Task statement: Among the records below, determine how many lines have the word "scrollbar" in them; output only the number.

Dataset:

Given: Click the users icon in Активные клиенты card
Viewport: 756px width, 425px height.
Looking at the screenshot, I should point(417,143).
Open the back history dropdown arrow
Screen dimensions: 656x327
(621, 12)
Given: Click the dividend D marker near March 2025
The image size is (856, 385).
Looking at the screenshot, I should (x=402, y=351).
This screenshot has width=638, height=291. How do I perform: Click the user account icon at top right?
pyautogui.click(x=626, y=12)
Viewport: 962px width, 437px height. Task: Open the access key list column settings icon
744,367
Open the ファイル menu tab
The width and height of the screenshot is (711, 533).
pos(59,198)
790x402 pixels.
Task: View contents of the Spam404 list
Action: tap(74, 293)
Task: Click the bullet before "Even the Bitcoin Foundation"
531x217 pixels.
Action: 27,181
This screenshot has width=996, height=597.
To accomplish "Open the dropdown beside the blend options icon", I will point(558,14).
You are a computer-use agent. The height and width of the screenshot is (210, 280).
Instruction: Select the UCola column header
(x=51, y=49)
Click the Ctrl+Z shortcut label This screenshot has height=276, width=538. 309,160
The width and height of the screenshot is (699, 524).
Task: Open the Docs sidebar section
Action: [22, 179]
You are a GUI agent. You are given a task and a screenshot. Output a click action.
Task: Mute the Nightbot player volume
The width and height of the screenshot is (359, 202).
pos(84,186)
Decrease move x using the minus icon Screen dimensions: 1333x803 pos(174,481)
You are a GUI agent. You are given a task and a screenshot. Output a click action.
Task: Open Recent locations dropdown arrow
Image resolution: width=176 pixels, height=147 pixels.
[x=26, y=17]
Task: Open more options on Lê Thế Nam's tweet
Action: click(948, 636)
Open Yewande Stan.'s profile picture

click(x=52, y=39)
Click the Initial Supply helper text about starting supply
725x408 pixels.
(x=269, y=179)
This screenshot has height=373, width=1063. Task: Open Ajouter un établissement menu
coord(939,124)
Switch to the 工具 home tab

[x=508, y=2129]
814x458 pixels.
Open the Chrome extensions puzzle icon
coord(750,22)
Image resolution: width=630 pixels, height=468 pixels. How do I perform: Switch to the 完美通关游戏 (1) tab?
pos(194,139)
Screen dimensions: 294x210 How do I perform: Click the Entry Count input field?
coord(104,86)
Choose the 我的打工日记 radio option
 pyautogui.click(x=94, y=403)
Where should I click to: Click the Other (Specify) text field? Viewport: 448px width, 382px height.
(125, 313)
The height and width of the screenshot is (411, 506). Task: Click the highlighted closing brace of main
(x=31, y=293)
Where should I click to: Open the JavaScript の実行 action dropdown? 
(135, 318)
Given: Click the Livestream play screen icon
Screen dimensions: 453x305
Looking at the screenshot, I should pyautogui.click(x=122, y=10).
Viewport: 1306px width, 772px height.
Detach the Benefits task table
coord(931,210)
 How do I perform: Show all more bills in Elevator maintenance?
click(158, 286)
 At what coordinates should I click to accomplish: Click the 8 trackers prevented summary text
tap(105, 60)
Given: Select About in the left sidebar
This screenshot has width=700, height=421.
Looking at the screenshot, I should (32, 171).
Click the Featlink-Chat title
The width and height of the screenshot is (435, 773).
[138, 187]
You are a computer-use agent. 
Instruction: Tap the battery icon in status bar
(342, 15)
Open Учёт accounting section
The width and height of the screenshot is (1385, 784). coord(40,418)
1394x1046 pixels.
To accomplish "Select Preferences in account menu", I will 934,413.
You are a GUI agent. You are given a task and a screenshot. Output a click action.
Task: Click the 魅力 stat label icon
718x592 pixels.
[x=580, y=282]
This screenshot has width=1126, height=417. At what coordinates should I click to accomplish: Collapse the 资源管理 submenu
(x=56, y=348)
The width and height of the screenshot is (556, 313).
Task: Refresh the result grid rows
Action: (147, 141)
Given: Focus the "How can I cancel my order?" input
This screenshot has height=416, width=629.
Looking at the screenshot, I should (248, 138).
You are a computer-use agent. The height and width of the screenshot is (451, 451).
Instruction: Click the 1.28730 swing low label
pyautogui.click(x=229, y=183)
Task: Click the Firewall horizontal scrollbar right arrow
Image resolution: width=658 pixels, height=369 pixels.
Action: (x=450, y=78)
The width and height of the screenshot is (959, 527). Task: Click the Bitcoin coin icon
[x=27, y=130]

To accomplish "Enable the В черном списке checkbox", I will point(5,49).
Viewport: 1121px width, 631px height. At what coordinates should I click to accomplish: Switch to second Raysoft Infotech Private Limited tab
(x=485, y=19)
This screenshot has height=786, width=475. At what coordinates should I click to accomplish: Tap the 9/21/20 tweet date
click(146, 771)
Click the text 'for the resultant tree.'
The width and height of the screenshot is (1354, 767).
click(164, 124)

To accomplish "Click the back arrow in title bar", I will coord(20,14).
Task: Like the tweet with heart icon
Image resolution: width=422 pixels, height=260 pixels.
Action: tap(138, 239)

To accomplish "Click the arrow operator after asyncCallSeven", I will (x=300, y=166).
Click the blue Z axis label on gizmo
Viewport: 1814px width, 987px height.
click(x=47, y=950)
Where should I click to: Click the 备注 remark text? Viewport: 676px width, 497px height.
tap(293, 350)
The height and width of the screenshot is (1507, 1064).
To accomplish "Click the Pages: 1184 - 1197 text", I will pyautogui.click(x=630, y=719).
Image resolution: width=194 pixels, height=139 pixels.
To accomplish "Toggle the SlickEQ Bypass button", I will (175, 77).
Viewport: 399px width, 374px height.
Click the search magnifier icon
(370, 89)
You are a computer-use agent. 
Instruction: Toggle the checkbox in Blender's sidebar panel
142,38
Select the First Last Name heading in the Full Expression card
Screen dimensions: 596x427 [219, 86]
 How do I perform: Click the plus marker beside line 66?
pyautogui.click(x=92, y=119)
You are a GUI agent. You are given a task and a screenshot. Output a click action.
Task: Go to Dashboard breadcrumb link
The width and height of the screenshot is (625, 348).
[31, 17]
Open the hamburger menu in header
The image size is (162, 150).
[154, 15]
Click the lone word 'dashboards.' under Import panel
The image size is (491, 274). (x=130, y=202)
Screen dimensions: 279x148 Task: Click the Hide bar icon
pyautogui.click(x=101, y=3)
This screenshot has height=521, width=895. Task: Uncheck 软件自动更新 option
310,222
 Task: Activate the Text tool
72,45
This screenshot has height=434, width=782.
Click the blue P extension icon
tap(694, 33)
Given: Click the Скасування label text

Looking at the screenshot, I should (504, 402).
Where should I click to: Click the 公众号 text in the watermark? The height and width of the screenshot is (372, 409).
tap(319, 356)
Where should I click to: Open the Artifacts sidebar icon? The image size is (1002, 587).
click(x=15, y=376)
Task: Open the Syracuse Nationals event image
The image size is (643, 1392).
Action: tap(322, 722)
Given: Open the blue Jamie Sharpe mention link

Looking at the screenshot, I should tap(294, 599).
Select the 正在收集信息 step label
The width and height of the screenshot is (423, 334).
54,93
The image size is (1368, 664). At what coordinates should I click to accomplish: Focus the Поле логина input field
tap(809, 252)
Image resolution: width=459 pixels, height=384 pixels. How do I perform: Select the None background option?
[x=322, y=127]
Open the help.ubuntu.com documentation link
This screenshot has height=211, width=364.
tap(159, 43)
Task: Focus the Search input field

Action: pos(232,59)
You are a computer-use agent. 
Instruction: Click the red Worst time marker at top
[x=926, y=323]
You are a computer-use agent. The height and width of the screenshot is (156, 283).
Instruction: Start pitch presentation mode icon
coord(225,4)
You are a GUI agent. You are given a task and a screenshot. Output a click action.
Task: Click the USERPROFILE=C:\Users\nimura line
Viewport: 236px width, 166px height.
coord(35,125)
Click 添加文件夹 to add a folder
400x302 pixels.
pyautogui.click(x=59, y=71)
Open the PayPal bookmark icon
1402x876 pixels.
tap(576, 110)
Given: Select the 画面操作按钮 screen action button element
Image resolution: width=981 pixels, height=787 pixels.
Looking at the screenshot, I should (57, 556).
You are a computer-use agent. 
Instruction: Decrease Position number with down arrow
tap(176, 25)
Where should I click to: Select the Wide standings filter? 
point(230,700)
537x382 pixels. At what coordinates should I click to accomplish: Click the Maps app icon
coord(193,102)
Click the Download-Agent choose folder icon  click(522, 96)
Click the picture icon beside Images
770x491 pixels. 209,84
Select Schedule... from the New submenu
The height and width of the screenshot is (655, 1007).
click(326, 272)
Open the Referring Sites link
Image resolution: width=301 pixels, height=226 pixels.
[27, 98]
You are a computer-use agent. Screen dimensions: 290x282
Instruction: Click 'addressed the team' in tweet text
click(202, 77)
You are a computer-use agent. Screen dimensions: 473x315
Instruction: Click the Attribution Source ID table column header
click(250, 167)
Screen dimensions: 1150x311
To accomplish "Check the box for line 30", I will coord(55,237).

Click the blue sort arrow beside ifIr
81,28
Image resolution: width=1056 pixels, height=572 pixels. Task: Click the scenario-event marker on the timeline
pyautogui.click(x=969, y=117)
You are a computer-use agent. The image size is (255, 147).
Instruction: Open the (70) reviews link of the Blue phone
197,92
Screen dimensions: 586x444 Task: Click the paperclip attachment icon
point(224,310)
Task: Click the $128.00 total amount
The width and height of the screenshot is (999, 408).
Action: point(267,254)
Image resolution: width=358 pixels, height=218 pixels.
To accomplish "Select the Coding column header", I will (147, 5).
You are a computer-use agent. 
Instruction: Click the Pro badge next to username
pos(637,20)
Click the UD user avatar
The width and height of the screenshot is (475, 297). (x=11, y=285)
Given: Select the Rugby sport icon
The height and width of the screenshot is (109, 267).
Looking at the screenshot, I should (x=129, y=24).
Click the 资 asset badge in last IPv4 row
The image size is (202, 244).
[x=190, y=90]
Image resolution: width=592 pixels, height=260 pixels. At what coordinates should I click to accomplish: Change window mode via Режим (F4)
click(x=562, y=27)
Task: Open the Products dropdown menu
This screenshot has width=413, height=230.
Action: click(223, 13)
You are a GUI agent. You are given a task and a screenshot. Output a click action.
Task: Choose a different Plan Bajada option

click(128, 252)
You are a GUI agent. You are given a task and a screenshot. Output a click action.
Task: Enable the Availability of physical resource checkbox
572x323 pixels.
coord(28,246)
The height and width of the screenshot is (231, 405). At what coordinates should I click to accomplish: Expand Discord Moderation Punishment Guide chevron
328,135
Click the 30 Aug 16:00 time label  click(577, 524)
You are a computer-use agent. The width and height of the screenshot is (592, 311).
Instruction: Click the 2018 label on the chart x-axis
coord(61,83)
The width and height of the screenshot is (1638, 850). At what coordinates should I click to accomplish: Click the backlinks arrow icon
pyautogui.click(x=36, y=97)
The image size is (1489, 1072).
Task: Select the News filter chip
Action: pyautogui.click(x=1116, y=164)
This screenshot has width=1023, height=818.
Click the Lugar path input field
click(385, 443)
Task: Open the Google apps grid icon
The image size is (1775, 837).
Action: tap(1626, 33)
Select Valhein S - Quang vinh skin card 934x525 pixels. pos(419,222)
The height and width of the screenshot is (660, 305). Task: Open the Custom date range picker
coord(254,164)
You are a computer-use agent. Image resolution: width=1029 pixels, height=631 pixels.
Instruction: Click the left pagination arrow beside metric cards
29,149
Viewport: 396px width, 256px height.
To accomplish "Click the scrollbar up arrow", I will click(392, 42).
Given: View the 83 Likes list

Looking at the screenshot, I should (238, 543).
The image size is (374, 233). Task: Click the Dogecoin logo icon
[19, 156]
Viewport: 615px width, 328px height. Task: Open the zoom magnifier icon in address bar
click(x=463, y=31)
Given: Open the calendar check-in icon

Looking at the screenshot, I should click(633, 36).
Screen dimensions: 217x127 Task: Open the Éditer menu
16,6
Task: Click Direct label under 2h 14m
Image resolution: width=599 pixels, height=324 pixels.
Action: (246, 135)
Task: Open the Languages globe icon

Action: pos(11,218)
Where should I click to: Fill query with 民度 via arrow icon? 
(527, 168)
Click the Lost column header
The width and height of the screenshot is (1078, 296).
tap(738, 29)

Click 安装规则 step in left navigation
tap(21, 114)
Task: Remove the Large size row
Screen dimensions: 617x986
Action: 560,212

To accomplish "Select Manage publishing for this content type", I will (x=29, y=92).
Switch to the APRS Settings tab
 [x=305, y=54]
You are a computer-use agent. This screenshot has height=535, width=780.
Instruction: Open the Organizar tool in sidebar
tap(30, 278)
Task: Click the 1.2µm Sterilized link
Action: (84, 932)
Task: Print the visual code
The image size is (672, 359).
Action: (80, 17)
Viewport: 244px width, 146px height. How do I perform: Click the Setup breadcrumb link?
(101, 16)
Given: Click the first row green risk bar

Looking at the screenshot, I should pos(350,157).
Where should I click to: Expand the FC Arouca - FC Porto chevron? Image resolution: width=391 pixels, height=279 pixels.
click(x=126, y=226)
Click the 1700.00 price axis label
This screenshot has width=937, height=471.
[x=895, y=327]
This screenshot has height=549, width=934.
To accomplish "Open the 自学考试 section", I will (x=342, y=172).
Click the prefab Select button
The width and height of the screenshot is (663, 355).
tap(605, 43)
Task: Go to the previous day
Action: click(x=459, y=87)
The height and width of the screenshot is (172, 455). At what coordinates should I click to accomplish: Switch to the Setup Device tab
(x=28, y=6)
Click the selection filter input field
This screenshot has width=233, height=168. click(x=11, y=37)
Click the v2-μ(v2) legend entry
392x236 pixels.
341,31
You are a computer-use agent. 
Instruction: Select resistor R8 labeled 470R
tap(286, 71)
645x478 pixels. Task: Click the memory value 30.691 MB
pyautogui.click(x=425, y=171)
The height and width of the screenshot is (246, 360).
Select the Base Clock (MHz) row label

Response for this exercise: 2